Find every line in the records that contains the word "resolution" and copy each one out in full.

━━━━━━━━━━━━━━━━

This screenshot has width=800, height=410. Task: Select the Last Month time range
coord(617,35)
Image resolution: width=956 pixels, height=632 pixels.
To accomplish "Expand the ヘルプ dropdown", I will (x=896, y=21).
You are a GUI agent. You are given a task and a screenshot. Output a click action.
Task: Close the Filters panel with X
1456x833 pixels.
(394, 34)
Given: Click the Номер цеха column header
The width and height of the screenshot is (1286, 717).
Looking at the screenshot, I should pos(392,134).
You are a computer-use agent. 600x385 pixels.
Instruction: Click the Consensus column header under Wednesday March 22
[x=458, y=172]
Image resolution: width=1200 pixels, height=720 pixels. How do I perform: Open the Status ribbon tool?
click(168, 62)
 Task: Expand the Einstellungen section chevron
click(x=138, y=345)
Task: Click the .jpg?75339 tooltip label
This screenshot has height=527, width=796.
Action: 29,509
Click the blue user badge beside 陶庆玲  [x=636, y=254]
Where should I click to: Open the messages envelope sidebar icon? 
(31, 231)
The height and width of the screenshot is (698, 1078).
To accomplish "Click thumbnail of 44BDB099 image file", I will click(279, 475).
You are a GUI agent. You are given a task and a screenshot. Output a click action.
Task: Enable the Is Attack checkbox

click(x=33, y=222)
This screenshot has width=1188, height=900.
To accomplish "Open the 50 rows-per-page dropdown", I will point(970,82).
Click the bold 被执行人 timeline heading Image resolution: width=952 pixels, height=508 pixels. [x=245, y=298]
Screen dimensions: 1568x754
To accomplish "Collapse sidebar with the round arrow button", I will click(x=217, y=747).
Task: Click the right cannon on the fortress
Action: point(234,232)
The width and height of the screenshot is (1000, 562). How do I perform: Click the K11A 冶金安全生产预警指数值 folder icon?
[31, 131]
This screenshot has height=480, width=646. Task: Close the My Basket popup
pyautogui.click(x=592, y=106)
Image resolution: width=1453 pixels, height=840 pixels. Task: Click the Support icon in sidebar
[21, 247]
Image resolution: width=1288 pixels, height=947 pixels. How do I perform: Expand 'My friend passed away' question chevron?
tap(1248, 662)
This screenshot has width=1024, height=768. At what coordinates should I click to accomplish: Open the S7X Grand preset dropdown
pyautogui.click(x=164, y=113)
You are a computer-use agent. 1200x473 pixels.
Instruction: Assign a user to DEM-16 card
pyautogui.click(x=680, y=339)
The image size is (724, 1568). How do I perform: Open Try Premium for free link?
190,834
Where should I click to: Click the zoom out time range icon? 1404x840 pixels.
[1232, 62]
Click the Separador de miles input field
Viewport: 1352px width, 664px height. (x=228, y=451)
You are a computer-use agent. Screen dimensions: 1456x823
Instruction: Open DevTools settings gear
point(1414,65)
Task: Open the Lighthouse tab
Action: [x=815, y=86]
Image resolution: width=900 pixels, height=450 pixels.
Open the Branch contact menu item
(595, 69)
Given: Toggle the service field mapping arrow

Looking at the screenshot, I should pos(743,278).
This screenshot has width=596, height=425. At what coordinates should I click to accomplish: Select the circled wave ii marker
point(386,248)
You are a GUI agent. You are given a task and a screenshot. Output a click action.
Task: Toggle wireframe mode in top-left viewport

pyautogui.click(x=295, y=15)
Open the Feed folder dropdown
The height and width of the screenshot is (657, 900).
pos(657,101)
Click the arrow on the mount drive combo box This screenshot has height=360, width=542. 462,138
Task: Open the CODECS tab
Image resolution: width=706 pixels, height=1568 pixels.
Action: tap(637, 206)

━━━━━━━━━━━━━━━━

◆ Full solution
Image resolution: width=956 pixels, height=632 pixels.
Image resolution: width=1200 pixels, height=720 pixels. How do I perform: Open the Status ribbon tool?
Click the bold 被执行人 timeline heading Image resolution: width=952 pixels, height=508 pixels. [x=245, y=298]
Image resolution: width=1453 pixels, height=840 pixels. Task: Click the Support icon in sidebar
Image resolution: width=1288 pixels, height=947 pixels. How do I perform: Expand 'My friend passed away' question chevron?
Image resolution: width=900 pixels, height=450 pixels.
Image resolution: width=706 pixels, height=1568 pixels.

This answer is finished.